Крепыш кивнул, всем своим видом показывая, что и такое объяснение его вполне устраивает. Он достал сигареты, приняв все меры для маскировки, чиркнул зажигалкой. Подождал, пока Масканин прикурит, прикурил сам и сообщил:

– Надолго сигарет не хватит.

– Предлагаешь беречь их? Вот уж о чём жалеть не буду, не успел я к ним пристраститься.

– И то верно, – крепыш не спеша затянулся, от чего спрятанный в кулак огонёк своим отблеском на миг сделал его лицо жутким, демоническим. – Давай что ли место для ночёвки поищем. Я ног не чую. И котелок всё гудит, не уймётся никак.

Масканин хотел было напомнить о погоне, сказать, что им дико везёт, если они до сих пор живы и на свободе, но промолчал. Почувствовал, что если он прямо сейчас не вздремнёт два–три часика, то скоро упадёт замертво.

И хотел уже озвучить своё согласие, когда послышался нарастающий гул вертолёта.

– Приближается, вроде, – заметил крепыш.

– Да, приближается, – согласился Масканин. – Где–то рядом пройдёт, – он вытащил защитную маску. – И если у них есть тепловизор… В общем, делай как я и тогда нас может быть пронесёт.

Максим надел маску, тщательно её пристегнул к вороту комбинезона и загерметизировал, следом также загерметизировал стыки рабочих рукавиц и рукавов. Крепыш поначалу с сомнением, потом же со всей резвостью и сноровкой проделал то же самое. Спустя какие–то полминуты они побросали в кусты у границы ближайшей заводи все свои сумки и оружие и, не раздумывая, скрылись под водой. Дышать под водой, естественно, никто из них не умел, поэтому периодически приходилось всплывать и глотать воздух. Про себя Масканин надеялся, что все его ухищрения не пропали в туне. Он хоть и был уверен, что и раньше когда–то в неизвестной теперь прошлой жизни приходилось спасаться подобным способом, но вот где гарантия, что за это время пока он пребывал в лагере, велгонские тепловизоры не оснастились какими–нибудь усовершенствованиями? Гарантий, конечно, не было.

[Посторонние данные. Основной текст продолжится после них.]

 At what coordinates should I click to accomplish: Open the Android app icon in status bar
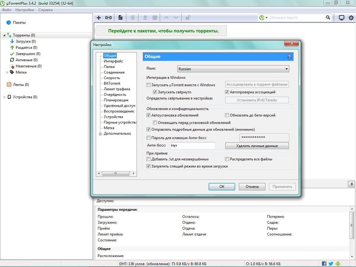(337, 264)
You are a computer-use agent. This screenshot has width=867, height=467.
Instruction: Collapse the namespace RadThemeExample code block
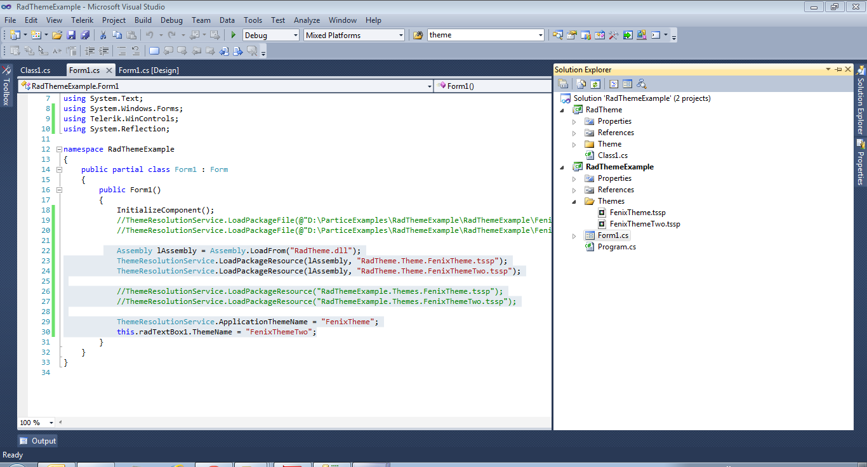coord(59,149)
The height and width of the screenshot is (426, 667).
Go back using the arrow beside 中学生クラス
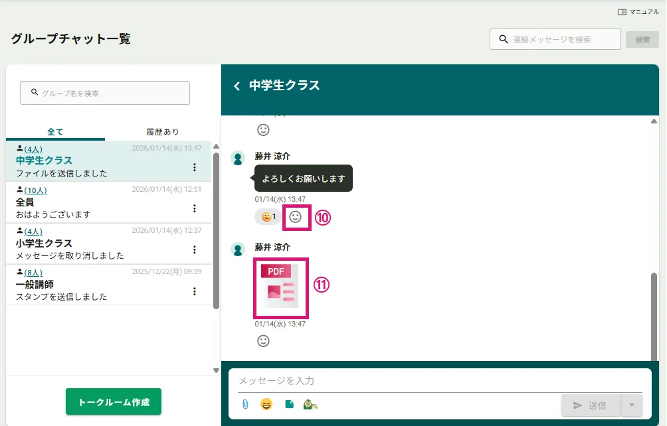pos(237,86)
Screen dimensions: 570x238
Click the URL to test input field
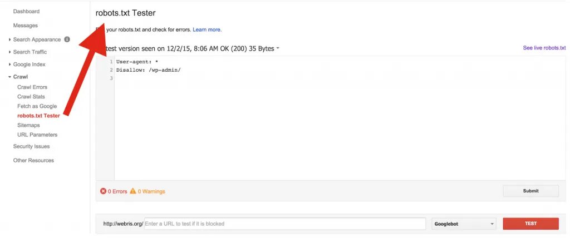point(285,224)
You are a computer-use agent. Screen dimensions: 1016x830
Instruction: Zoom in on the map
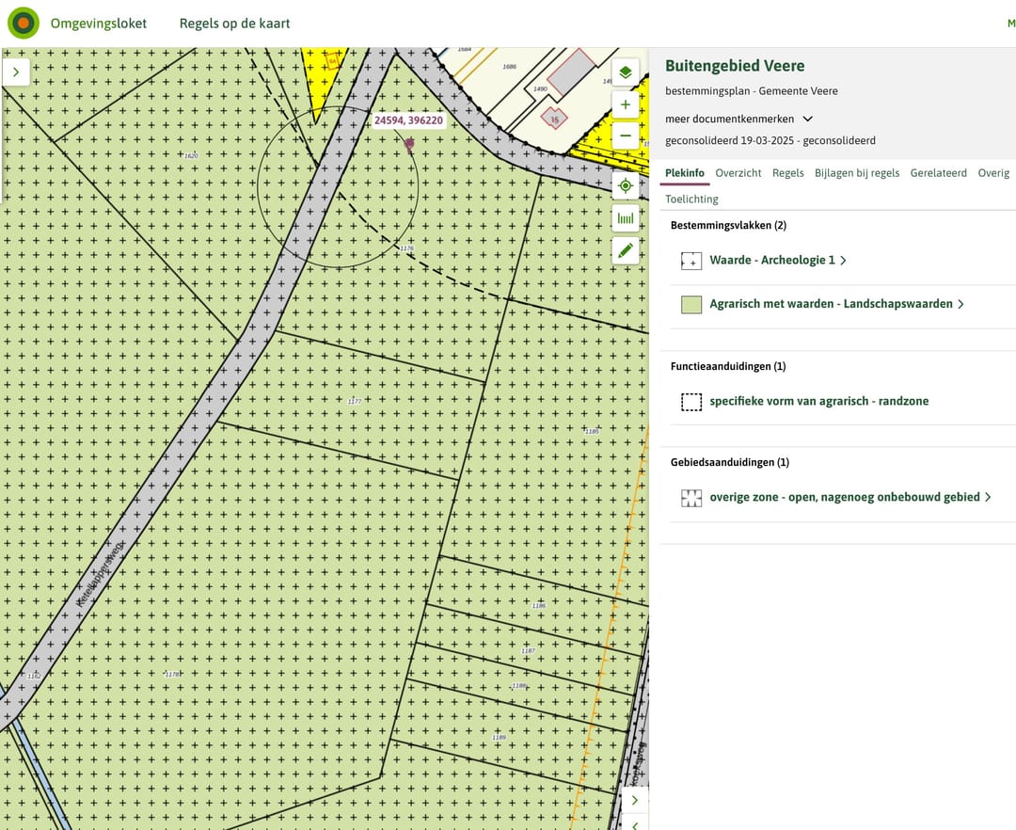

Их не обнаружили. Когда гул вертолёта почти затих вдали, они решились выбраться на твердь земную. Тут же в кустах, не чувствуя в себе больше сил куда–то брести и искать лучшее место, устроили подобие логова.

Крепыш вырубился сразу. Масканин ещё какое–то время переваривал без последовательности возникавшие в памяти яркие эпизоды пережитого дня. Перед тем как, наконец, уснуть, наплевав на дежурство и все возможные опасности, успел подумать: "Ну что ж, Фребо… желаю тебе путёвки на фронт. Так уж у меня вышло, что в тебе персонифицировался весь этот ублюдочный лагерь. Как там сказал тот майор? Роты смертников? Надеюсь, гад, ты именно туда и загремишь. Вместе с майором".